Not in high school though. Though I was involved with a play or two there, my dad was heavily involved with our local community theatre for some time and I ended up getting drawn in with him. Though our areas of interest differed (he wanted to act and direct and I, forever the starry-eyed techy, wanted to play with the lights), it was something that we could share together. I latched on to Marv, the light guy there, and spend hours helping him hang and set lights. Eventually, I started lighting shows by myself when he was too busy to come in and work. I had a lot of ten or twelve hour days in there, hanging lights, jotting down cues, building sets, doing rigging, and loving every minute of it.
I intended to major in theatre in college after I decided against computer science, my first choice. In fact, I believe that had it not been for my face-blindness and other social impairments (I first learned about face blindness just before the end of my last year in college. One of my professors asked me why I wasn't taking a bigger part in the department when I had been presented with so many opportunities to do so and I admitted to him, and to myself, that I was just scared of people. He told me that maybe I should think about figuring out why. Just a few days later I found face blindness on the internet and my life suddenly made a lot more sense), I would probably be an electrician or lighting designer with a touring company or, if I was really lucky, with a stationary theatre somewhere. I often wonder what my life would have been like and sometimes I regret the missed opportunity, but the simple truth is that it was not meant to be.
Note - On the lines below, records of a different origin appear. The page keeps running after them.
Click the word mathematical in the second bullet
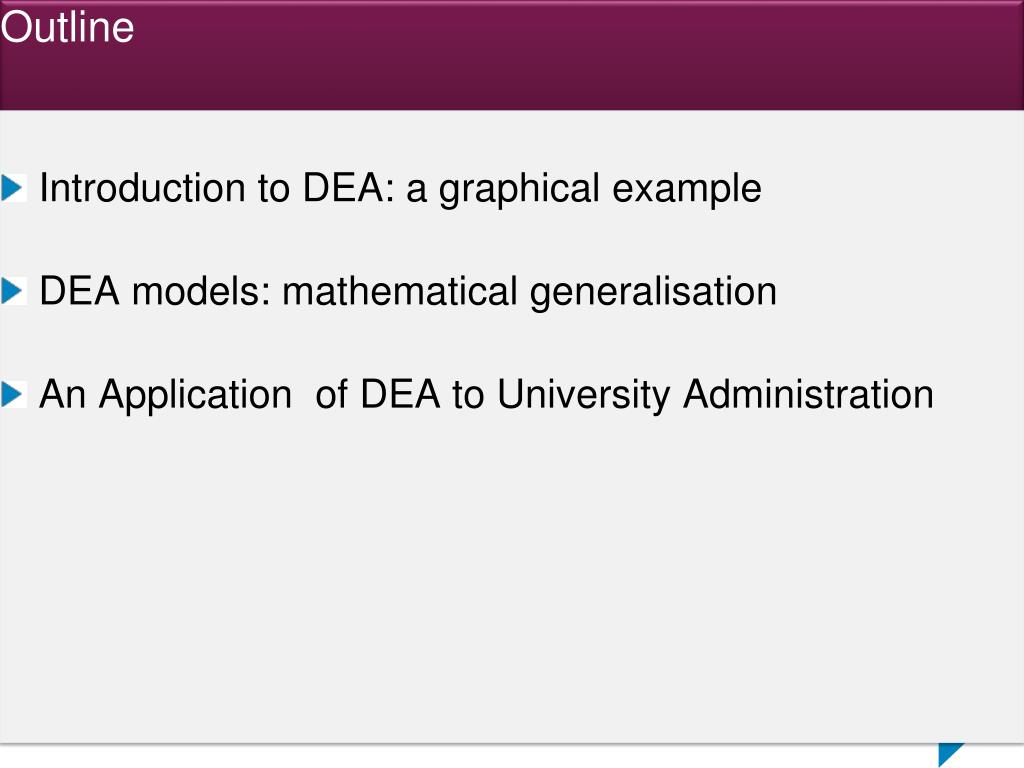The width and height of the screenshot is (1024, 768). click(400, 292)
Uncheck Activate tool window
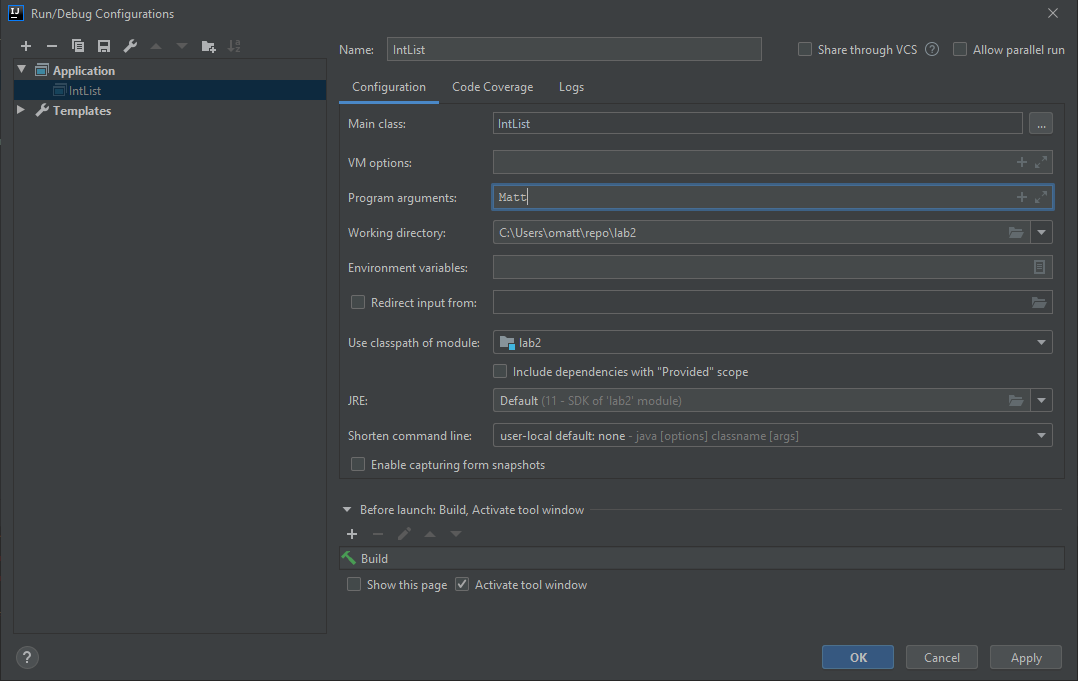Screen dimensions: 1078x681 pos(462,584)
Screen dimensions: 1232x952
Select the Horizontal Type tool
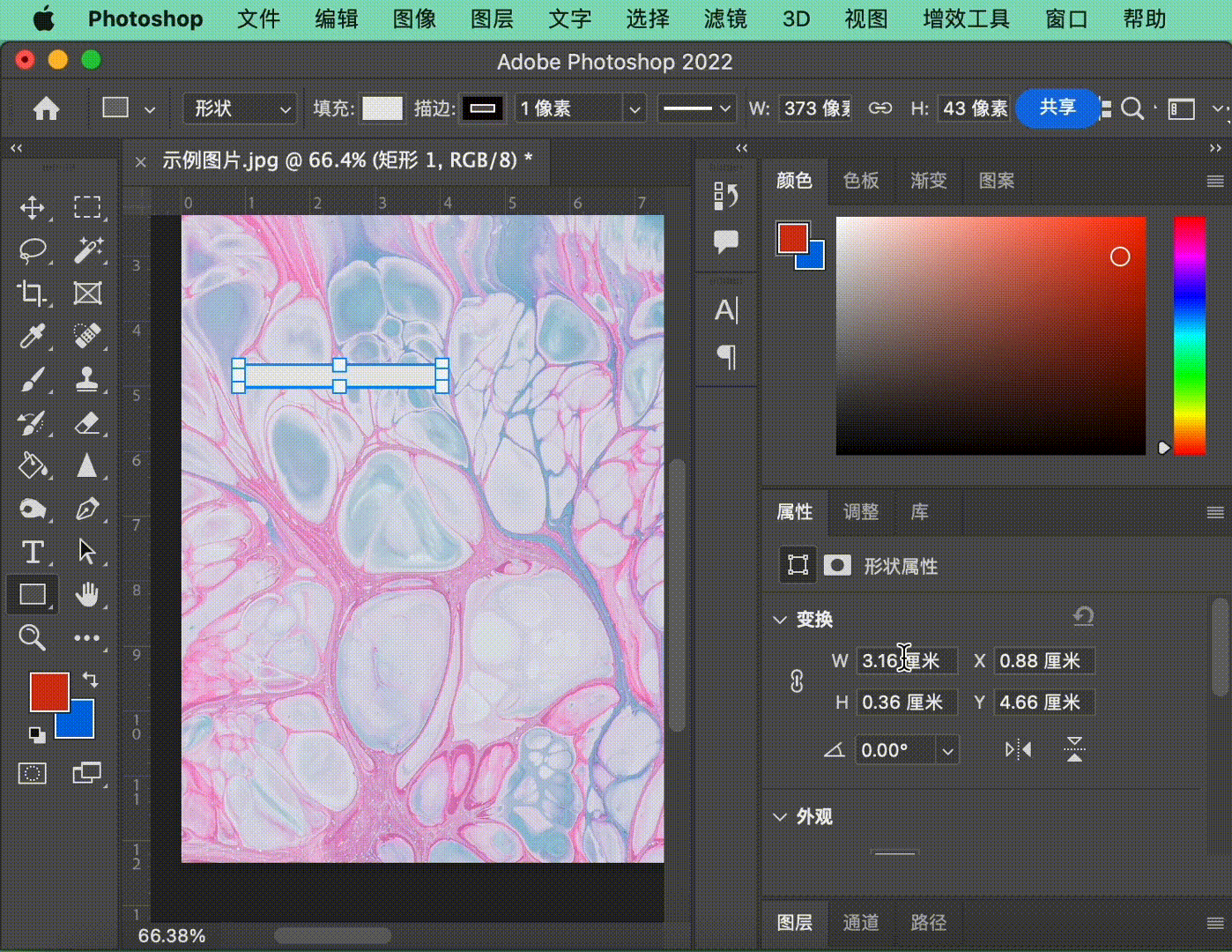click(x=33, y=552)
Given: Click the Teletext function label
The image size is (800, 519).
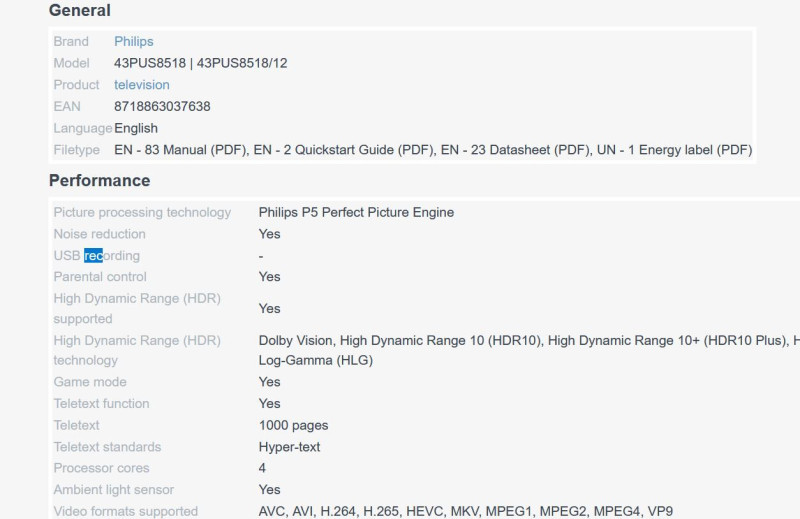Looking at the screenshot, I should (x=101, y=404).
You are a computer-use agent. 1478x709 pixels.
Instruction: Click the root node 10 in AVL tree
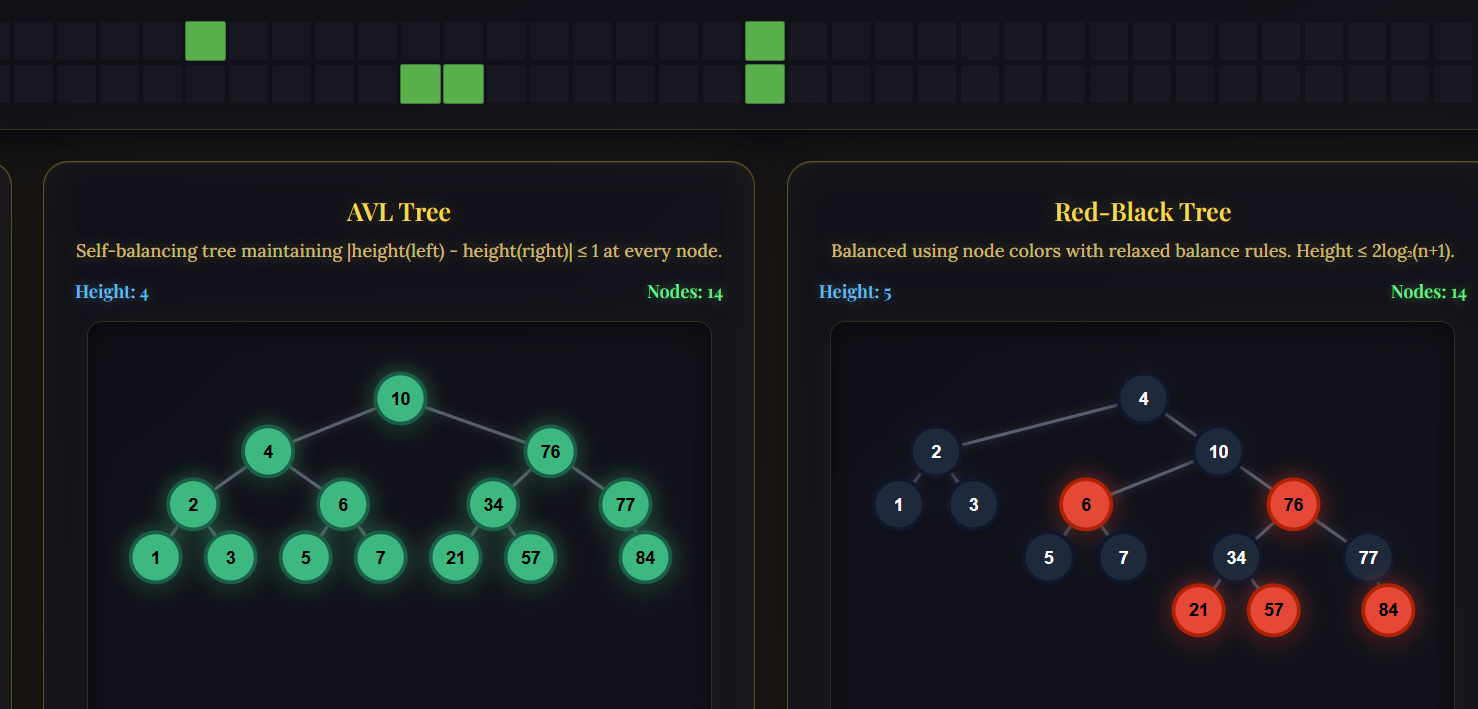click(400, 397)
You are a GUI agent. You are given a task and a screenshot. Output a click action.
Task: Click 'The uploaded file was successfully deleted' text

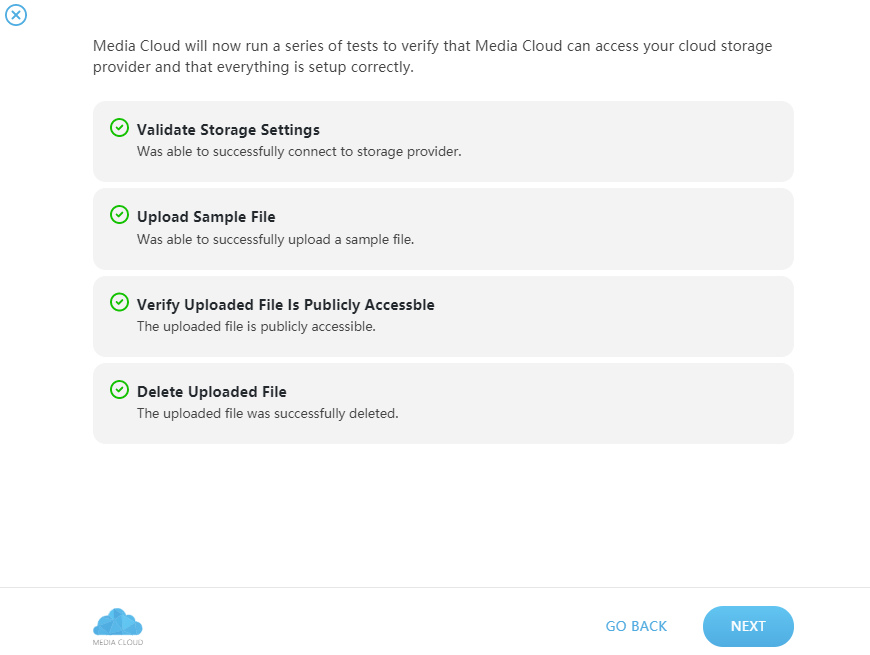pyautogui.click(x=267, y=413)
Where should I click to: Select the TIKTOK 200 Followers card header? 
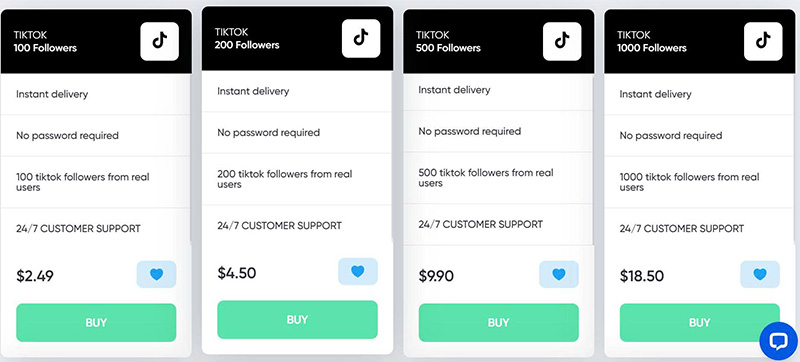point(297,38)
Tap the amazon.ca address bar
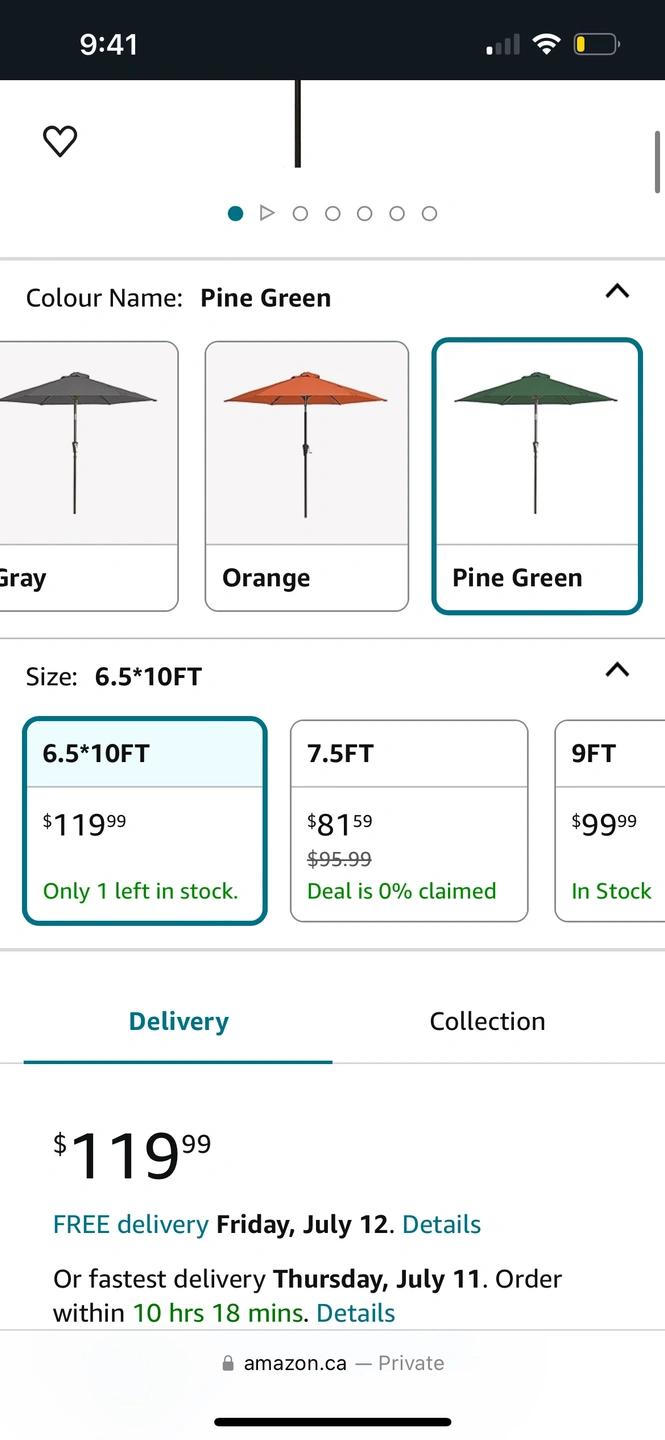This screenshot has height=1440, width=665. (x=332, y=1363)
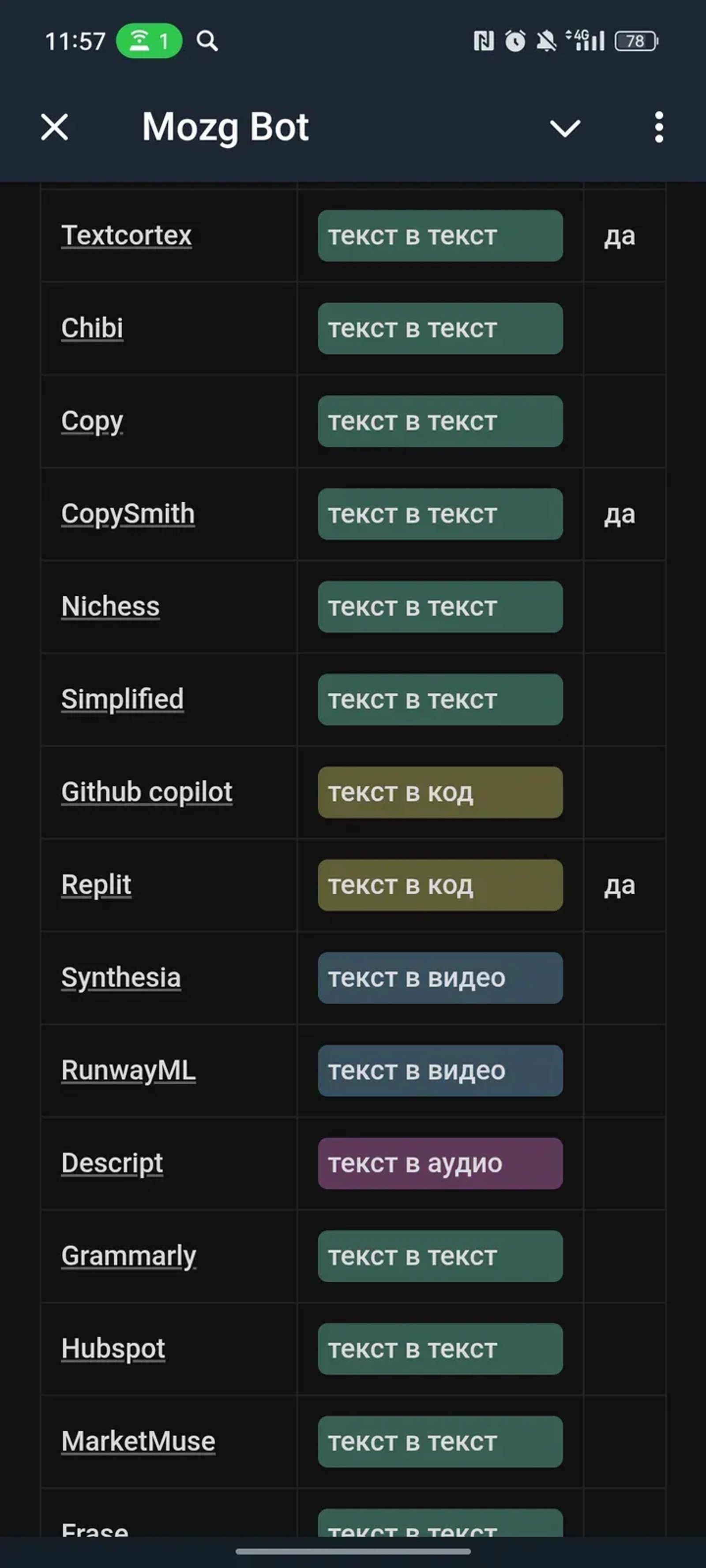Tap 'да' in the CopySmith row
The width and height of the screenshot is (706, 1568).
620,514
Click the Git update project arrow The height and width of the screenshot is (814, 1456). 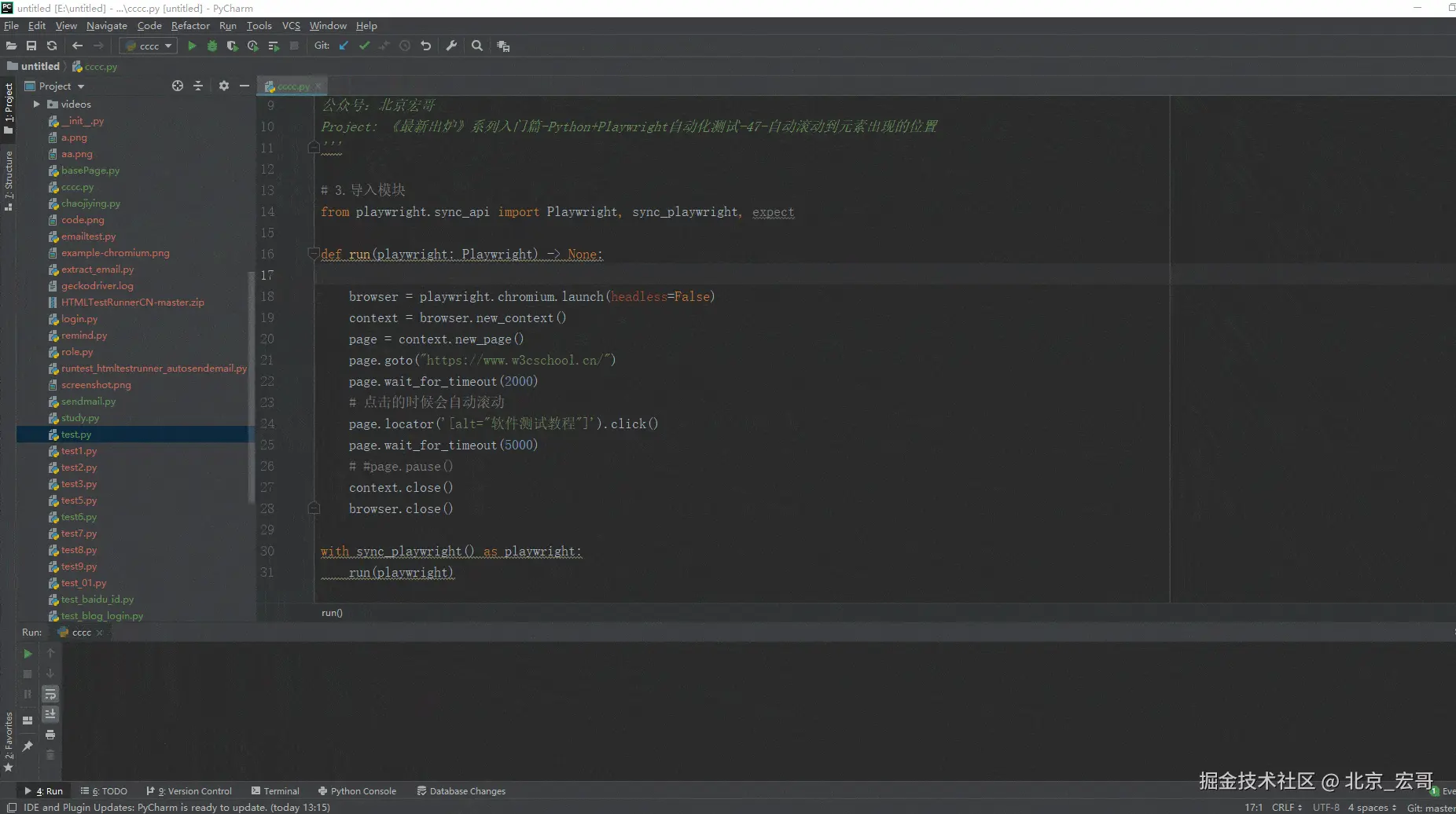344,46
Theatre is a smaller part of my life than it was then. I have friends, a mate, and a social life now. But my heart and mind are still drawn to the magic of the theatre, and my sweetie and I go down nearly every Wednesday for volunteer night at the Rhode. Anyone and everyone is welcome, so feel free to join us! - writing coherently:
I will admit to being a stickler for proper English. I can't help but find myself, passing by a billboard with an apostrophe used in a pluralization or 'impact' used as a verb, muttering 'savages' to myself, in an homage to my dear one's father, the professor of English and Latin. I am the sort of person who rubs off extra punctuation (the apostrophe being again the worst offender) on chalkboard menus in restaurants.
The way the internet has vastly reduced our standards of writing saddens me. Yes, a certain informality is to be expected in instant messenger chats, or even in blogs, but to me it's really about knowing the rules first so that you know when it's ok to break them.
I try to be an open minded person, and I understand the occasional mistake. Nobody's perfect. But trying to read people's writings who express themselves like the people quoted here honestly hurts my head. Let's not even start on the RanDOm CapItaliZatiOn crowd, the ALL CAPS assholes, and the 7337 lackeys...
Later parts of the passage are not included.